**Task details:** Copy out the lines beginning with the line containing "Image resolution: width=701" and continuing through the line containing "Viewport: 440px width, 381px", reproducing each one character for character.

═════ Data

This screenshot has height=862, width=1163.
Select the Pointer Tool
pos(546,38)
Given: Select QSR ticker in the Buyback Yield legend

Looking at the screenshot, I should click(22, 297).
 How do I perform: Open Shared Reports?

══════════
═════ Data

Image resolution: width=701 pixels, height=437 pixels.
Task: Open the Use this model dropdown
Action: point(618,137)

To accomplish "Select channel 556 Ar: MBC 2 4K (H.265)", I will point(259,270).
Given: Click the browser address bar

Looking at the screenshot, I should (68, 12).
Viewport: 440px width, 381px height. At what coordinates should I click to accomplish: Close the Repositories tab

══════════

**Reply to the task:**
Image resolution: width=701 pixels, height=437 pixels.
Task: Open the Use this model dropdown
Action: point(618,137)

To accomplish "Select channel 556 Ar: MBC 2 4K (H.265)", I will point(259,270).
Given: Click the browser address bar

Looking at the screenshot, I should (68, 12).
Viewport: 440px width, 381px height. At what coordinates should I click to accomplish: Close the Repositories tab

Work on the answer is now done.